╭─ Text section
# unitronic and H2O- (special inside)



## thygreyt (Jun 7, 2009)

so, i just got an email from Steve Vaz, unitronic guy in charge of sales and customer relations. 

he said that some 09 models WILL be able to get chipped on the spot. 
stage 1, 1+ and 2 will be available. 

models 2010 and later cant be flashed at the moment. 

also, uitronic is offering a NATIONWIDE H2O SALES SPECIAL  

which is pretty much 50$ off the regular price. 

so, all in all... THE BEST HAS ARRIVED FOR 2009 MODELS. ** 
hold onto your pants. now, you will be fast. 




** no dealer flashing yet. but H2O flashing, YES


----------



## KulturKampf (Nov 30, 2009)

Can't make it so looks like I'm playing the waiting game somemore until it hits the dealerships...awesome haha


----------



## thygreyt (Jun 7, 2009)

soon enough. 

cause as far as i know, making the dealers be able to flash 09+ is priority #1.


----------



## KulturKampf (Nov 30, 2009)

I'm gonna call mike later and see if he has a tentative date


----------



## thygreyt (Jun 7, 2009)

ttt


----------



## IJSTROK (Oct 2, 2007)

$450 for a flash!  I guess since it's the only option for 09s they can charge that much.


----------



## thygreyt (Jun 7, 2009)

i guess...

stage 2 for 08s is 450 without the special... :S


----------



## IJSTROK (Oct 2, 2007)

It says on the link Stage 1+ is $450 with the special ($500 normally )


----------



## thygreyt (Jun 7, 2009)

i know... weird... huh?


----------



## Mr2.0 (Nov 10, 2009)

shi-- no 2010 yet...:banghead:


----------



## thygreyt (Jun 7, 2009)

soon enough.

as far as i been told, for 2010 they are doing bench flash.


----------



## thygreyt (Jun 7, 2009)

if i get chipped tomorrow i'll make a full review of the software with solid data, all on my build thread.
╰─
(Stated problem):
Please reproduce the forum thread word for word, starting at "so, i just got" and ending at "the regular price.".
╭─ Information shown
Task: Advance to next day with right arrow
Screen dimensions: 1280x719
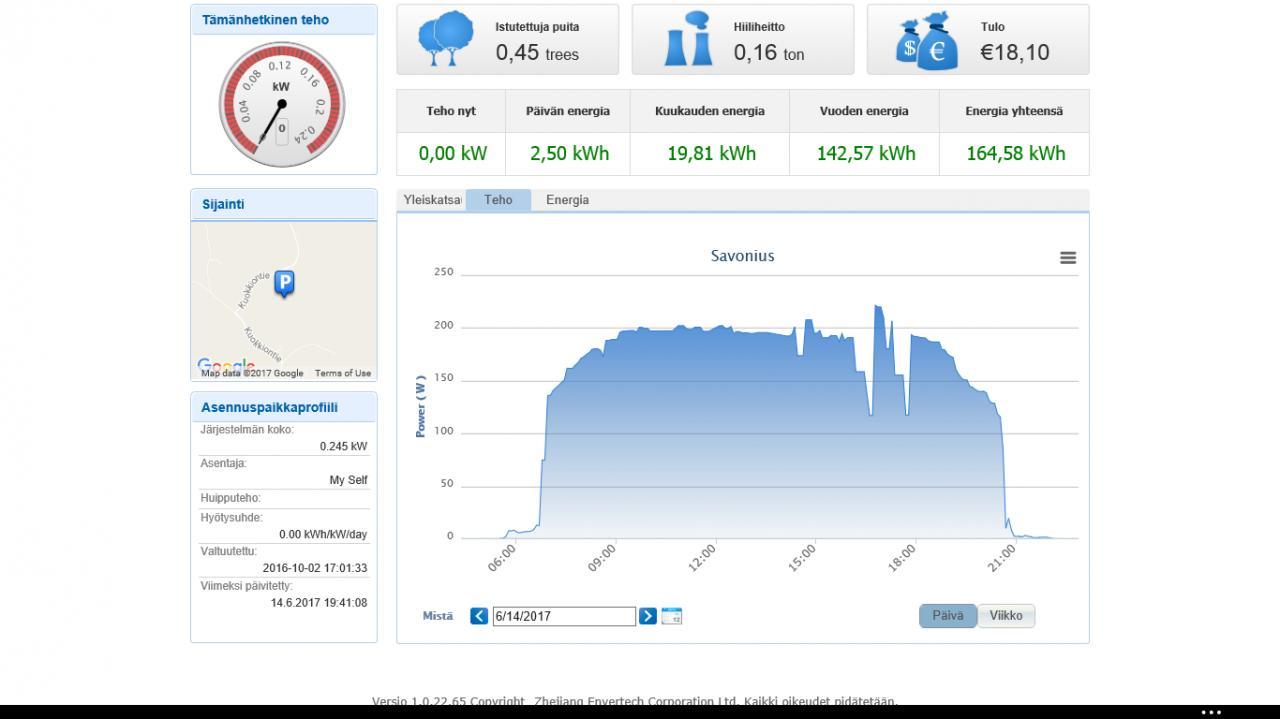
╰─
(Answer for this exercise):
so, i just got an email from Steve Vaz, unitronic guy in charge of sales and customer relations. 

he said that some 09 models WILL be able to get chipped on the spot. 
stage 1, 1+ and 2 will be available. 

models 2010 and later cant be flashed at the moment. 

also, uitronic is offering a NATIONWIDE H2O SALES SPECIAL  

which is pretty much 50$ off the regular price.